Penelitian saya tentang Hipparchia ini telah saya rangkum dalam sebuah esai panjang berjudul ‘Hipparchia: Filsuf Perempuan dan Pecinta Sejati yang Terlupakan’. Di sisi lain, beberapa tulisan saya yang mengulas tentang filsuf perempuan juga pernah saya buat, dua di antaranya adalah ‘Enam Perempuan yang Berpengaruh dalam Filsafat’ dan ‘Things That You Can Learn From a Woman Philosopher, Ayn Rand, to Gain Happiness’.
Sayangnya saya merasa ini masih belum cukup. Oleh karena itu, dalam artikel kali ini. Mengingat kurangnya pemahaman kita tentang para pemikir perempuan dan rujukan sejarah yang dapat kita gunakan. Saya akan memberikan beberapa rekomendasi buku yang mengulas dengan detail dan khusus tentang para pemikir perempuan dan kontribusi mereka dalam sejarah.

* **Latihan 1**: Judul tulisan apa saja yang disebutkan dalam kutipan teks? Sebutkan semuanya.
* **Latihan 2**: Menurut kutipan teks, apa yang akan diberikan penulis dalam artikel kali ini?
* **Latihan 3**: Salin tanpa perubahan bagian kutipan teks yang dimulai dengan "Penelitian saya tentang" dan berlanjut sampai "to Gain Happiness’.".

* **Data untuk Ditinjau**:

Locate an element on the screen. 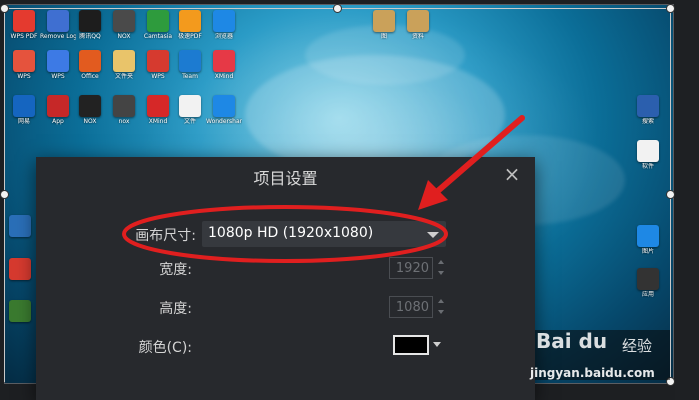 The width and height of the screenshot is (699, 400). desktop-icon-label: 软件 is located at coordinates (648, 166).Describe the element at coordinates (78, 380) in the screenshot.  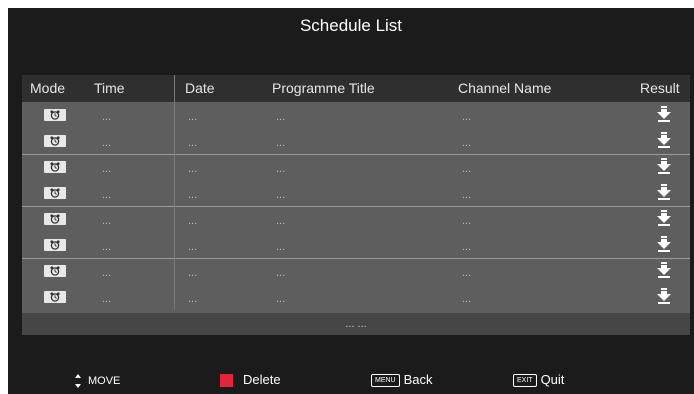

* * *

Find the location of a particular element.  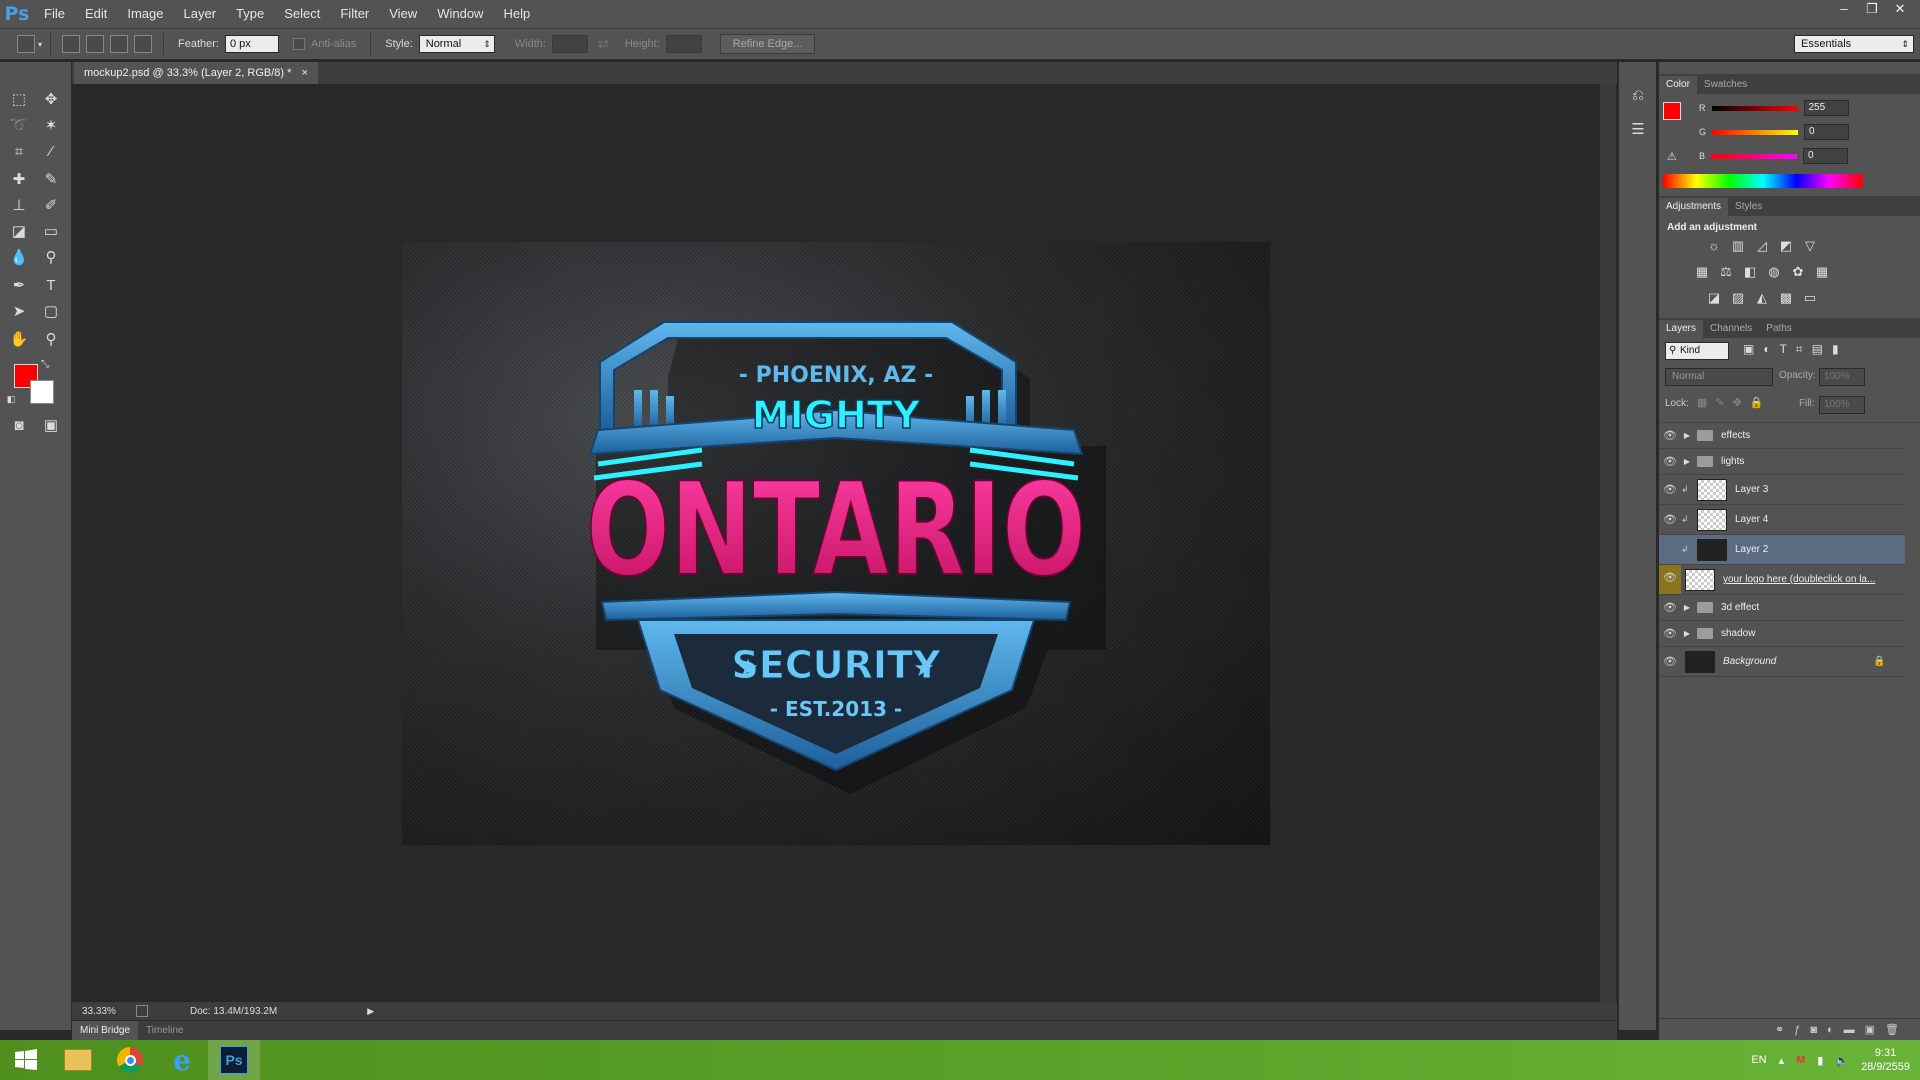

* **Jawaban 1**:
- Hipparchia: Filsuf Perempuan dan Pecinta Sejati yang Terlupakan
- Enam Perempuan yang Berpengaruh dalam Filsafat
- Things That You Can Learn From a Woman Philosopher, Ayn Rand, to Gain Happiness

* **Jawaban 2**: Beberapa rekomendasi buku yang mengulas dengan detail dan khusus tentang para pemikir perempuan dan kontribusi mereka dalam sejarah.

* **Jawaban 3**:
Penelitian saya tentang Hipparchia ini telah saya rangkum dalam sebuah esai panjang berjudul ‘Hipparchia: Filsuf Perempuan dan Pecinta Sejati yang Terlupakan’. Di sisi lain, beberapa tulisan saya yang mengulas tentang filsuf perempuan juga pernah saya buat, dua di antaranya adalah ‘Enam Perempuan yang Berpengaruh dalam Filsafat’ dan ‘Things That You Can Learn From a Woman Philosopher, Ayn Rand, to Gain Happiness’.